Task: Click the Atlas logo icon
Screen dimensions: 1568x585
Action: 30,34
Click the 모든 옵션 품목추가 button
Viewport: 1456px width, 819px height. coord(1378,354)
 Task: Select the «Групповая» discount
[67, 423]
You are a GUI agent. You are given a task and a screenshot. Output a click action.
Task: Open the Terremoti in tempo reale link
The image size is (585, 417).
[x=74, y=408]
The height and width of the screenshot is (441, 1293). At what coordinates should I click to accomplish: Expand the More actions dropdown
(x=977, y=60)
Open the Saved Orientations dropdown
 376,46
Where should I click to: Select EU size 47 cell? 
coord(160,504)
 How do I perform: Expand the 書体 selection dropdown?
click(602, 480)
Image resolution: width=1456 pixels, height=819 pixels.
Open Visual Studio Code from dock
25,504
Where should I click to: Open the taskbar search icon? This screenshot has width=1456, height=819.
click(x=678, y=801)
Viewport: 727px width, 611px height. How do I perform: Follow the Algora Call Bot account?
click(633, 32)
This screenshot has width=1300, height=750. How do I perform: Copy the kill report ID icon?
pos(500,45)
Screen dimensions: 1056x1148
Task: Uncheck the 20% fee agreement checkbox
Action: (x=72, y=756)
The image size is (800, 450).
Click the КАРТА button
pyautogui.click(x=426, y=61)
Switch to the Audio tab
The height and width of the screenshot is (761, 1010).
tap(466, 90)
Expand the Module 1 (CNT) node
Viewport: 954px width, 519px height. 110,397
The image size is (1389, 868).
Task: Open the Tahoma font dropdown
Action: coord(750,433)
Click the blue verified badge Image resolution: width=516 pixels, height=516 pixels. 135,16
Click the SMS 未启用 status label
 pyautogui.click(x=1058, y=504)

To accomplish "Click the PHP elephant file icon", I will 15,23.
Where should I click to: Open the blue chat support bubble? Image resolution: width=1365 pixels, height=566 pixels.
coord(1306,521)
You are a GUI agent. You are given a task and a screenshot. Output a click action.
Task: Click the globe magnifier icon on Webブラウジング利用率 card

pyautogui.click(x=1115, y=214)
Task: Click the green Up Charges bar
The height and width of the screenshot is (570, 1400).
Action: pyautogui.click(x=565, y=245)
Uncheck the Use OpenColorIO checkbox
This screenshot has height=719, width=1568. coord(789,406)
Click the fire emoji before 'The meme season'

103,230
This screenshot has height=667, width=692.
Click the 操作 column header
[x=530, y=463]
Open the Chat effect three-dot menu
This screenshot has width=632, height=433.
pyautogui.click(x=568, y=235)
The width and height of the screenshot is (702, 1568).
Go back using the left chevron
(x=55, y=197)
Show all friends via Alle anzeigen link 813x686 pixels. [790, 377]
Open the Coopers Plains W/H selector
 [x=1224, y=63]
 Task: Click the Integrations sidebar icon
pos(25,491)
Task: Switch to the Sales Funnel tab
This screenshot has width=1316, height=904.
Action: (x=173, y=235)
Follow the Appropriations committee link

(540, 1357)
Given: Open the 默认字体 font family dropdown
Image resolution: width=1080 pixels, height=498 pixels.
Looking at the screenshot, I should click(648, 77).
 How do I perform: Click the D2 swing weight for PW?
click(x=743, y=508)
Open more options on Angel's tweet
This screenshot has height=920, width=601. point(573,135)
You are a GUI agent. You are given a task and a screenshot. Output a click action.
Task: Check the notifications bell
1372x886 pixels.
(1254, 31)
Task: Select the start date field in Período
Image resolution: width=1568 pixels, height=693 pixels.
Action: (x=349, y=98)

■ ■ ■ ■ ■ ■ ■

_WHAT IS BEING ASKED_:
Reproduce all the records above, swapping "How do I perform" for "How can I do" wherever it occurs and leaving everything else unchanged.

_EXERCISE RESPONSE_:
Task: Click the Atlas logo icon
Screen dimensions: 1568x585
Action: 30,34
Click the 모든 옵션 품목추가 button
Viewport: 1456px width, 819px height. coord(1378,354)
 Task: Select the «Групповая» discount
[67, 423]
You are a GUI agent. You are given a task and a screenshot. Output a click action.
Task: Open the Terremoti in tempo reale link
The image size is (585, 417).
[x=74, y=408]
The height and width of the screenshot is (441, 1293). At what coordinates should I click to accomplish: Expand the More actions dropdown
(x=977, y=60)
Open the Saved Orientations dropdown
 376,46
Where should I click to: Select EU size 47 cell? 
coord(160,504)
 How can I do: Expand the 書体 selection dropdown?
click(602, 480)
Image resolution: width=1456 pixels, height=819 pixels.
Open Visual Studio Code from dock
25,504
Where should I click to: Open the taskbar search icon? This screenshot has width=1456, height=819.
click(x=678, y=801)
Viewport: 727px width, 611px height. How can I do: Follow the Algora Call Bot account?
click(633, 32)
This screenshot has width=1300, height=750. How can I do: Copy the kill report ID icon?
pos(500,45)
Screen dimensions: 1056x1148
Task: Uncheck the 20% fee agreement checkbox
Action: (x=72, y=756)
The image size is (800, 450).
Click the КАРТА button
pyautogui.click(x=426, y=61)
Switch to the Audio tab
The height and width of the screenshot is (761, 1010).
tap(466, 90)
Expand the Module 1 (CNT) node
Viewport: 954px width, 519px height. 110,397
The image size is (1389, 868).
Task: Open the Tahoma font dropdown
Action: coord(750,433)
Click the blue verified badge Image resolution: width=516 pixels, height=516 pixels. 135,16
Click the SMS 未启用 status label
 pyautogui.click(x=1058, y=504)

To accomplish "Click the PHP elephant file icon", I will 15,23.
Where should I click to: Open the blue chat support bubble? Image resolution: width=1365 pixels, height=566 pixels.
coord(1306,521)
You are a GUI agent. You are given a task and a screenshot. Output a click action.
Task: Click the globe magnifier icon on Webブラウジング利用率 card

pyautogui.click(x=1115, y=214)
Task: Click the green Up Charges bar
The height and width of the screenshot is (570, 1400).
Action: pyautogui.click(x=565, y=245)
Uncheck the Use OpenColorIO checkbox
This screenshot has height=719, width=1568. coord(789,406)
Click the fire emoji before 'The meme season'

103,230
This screenshot has height=667, width=692.
Click the 操作 column header
[x=530, y=463]
Open the Chat effect three-dot menu
This screenshot has width=632, height=433.
pyautogui.click(x=568, y=235)
The width and height of the screenshot is (702, 1568).
Go back using the left chevron
(x=55, y=197)
Show all friends via Alle anzeigen link 813x686 pixels. [790, 377]
Open the Coopers Plains W/H selector
 [x=1224, y=63]
 Task: Click the Integrations sidebar icon
pos(25,491)
Task: Switch to the Sales Funnel tab
This screenshot has width=1316, height=904.
Action: (x=173, y=235)
Follow the Appropriations committee link

(540, 1357)
Given: Open the 默认字体 font family dropdown
Image resolution: width=1080 pixels, height=498 pixels.
Looking at the screenshot, I should click(648, 77).
 How can I do: Click the D2 swing weight for PW?
click(x=743, y=508)
Open more options on Angel's tweet
This screenshot has height=920, width=601. point(573,135)
You are a GUI agent. You are given a task and a screenshot. Output a click action.
Task: Check the notifications bell
1372x886 pixels.
(1254, 31)
Task: Select the start date field in Período
Image resolution: width=1568 pixels, height=693 pixels.
Action: (x=349, y=98)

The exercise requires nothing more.